## What is being asked
Using the biography of John Charles Evans, explain in one to three sentences what the text means by "But his football career took second place to bowls," and what it gives in support.

## Reading text
^^^^^^^^
John Charles Evans (born 24 March 1947 in Torquay) is an English former professional footballer and an international bowls player.

Football career
Evans began his footballing career as an apprentice with Torquay United, turning professional in April 1965. He made six league appearances as a winger, scoring once, before leaving Plainmoor. But his football career took second place to bowls.

Bowls career
He later became a regular member of the England bowls team, first capped in 1973, then winning a silver medal in the 1974 British Commonwealth Games pairs competition with Peter Line.

He won a bronze medal in the fours with Bill Irish, Tommy Armstrong and  Peter Line at the 1976 World Outdoor Bowls Championship in Johannesburg in addition to a silver medal in the team event (Leonard Cup). He also won a silver in the pairs at the 1974 British Commonwealth Games. He reached the quarter-finals of the World Indoor Bowls Championships singles competition in 1991.
^^^^^^^^
## Data entries
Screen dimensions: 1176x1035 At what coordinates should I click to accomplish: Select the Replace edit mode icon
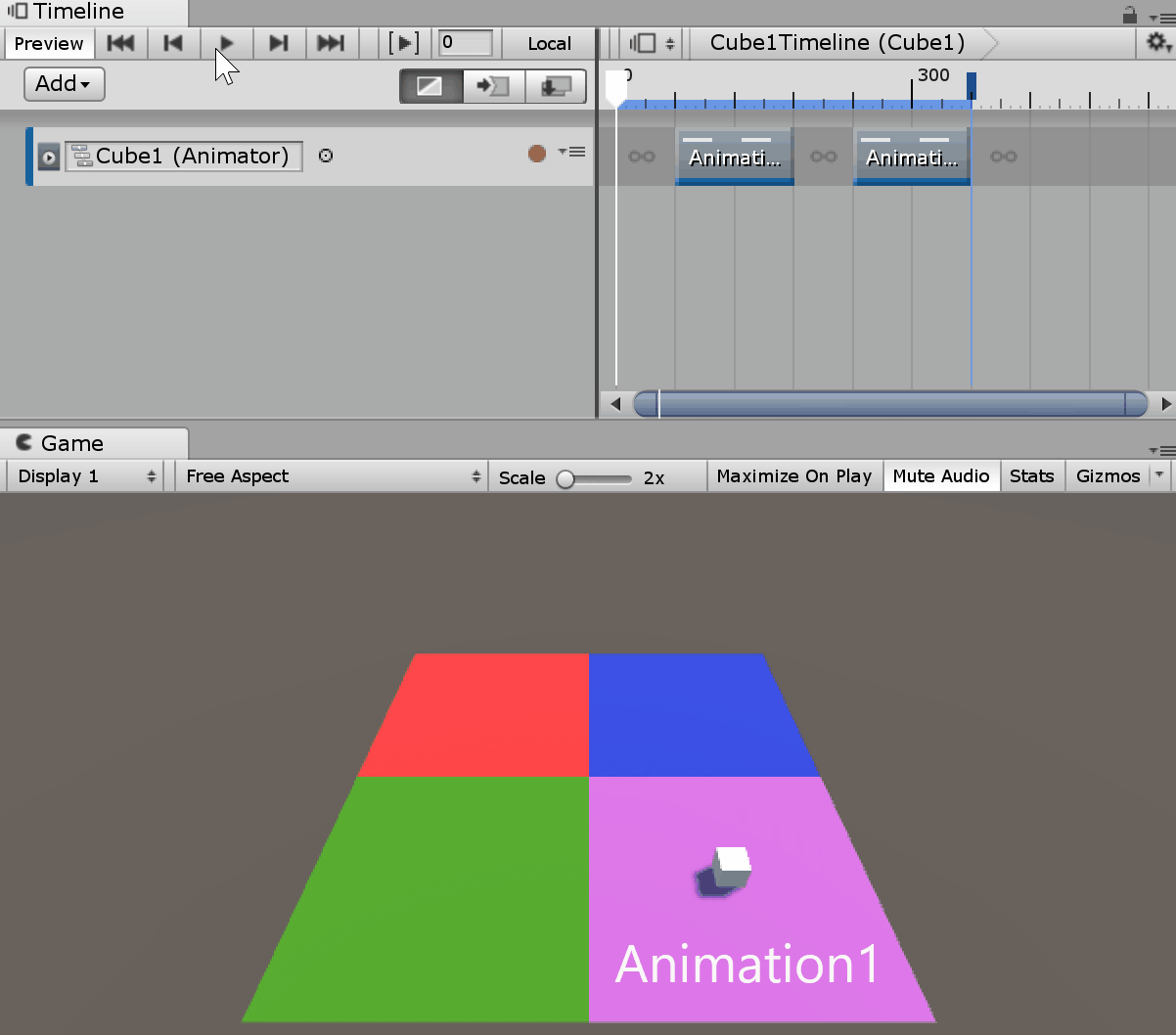coord(554,86)
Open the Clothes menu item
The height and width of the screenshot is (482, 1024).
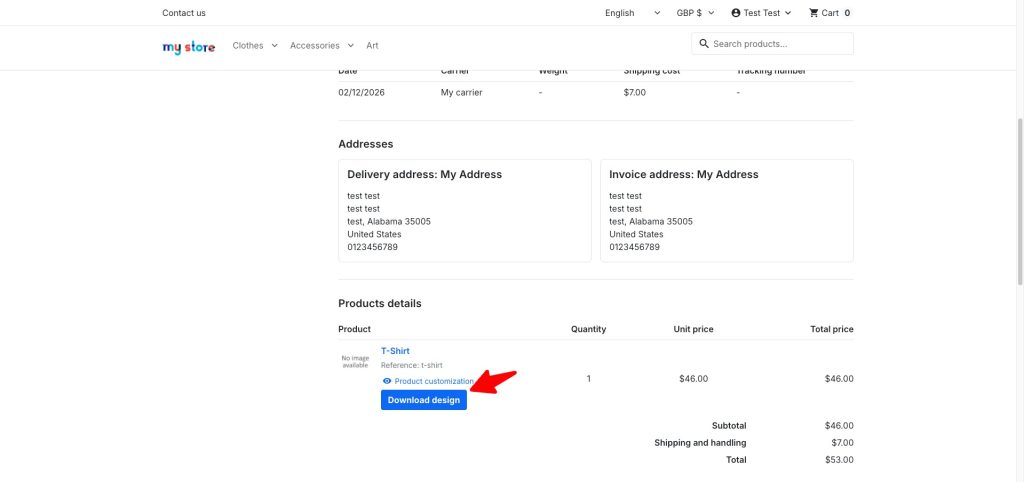pyautogui.click(x=248, y=46)
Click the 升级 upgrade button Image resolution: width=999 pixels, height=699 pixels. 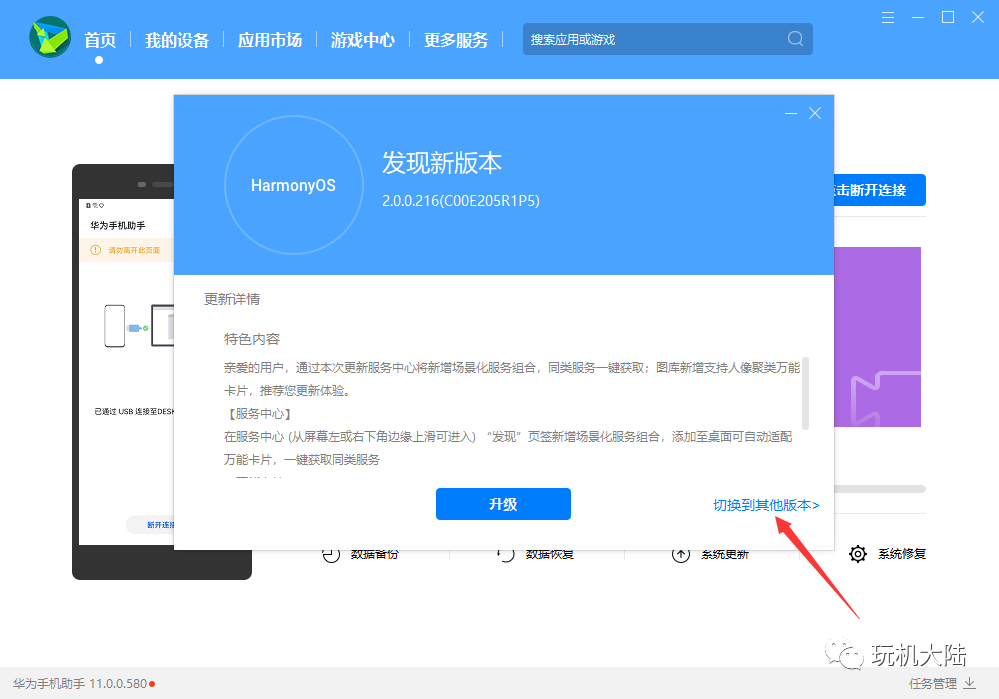click(503, 504)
^^^^^^^^
## Correct response
It means football mattered less in his career than bowls. His football record was brief: six league appearances as a winger for Torquay United and one goal. In bowls, he became a regular member of the England team and won medals at the 1974 British Commonwealth Games and the 1976 World Outdoor Bowls Championship.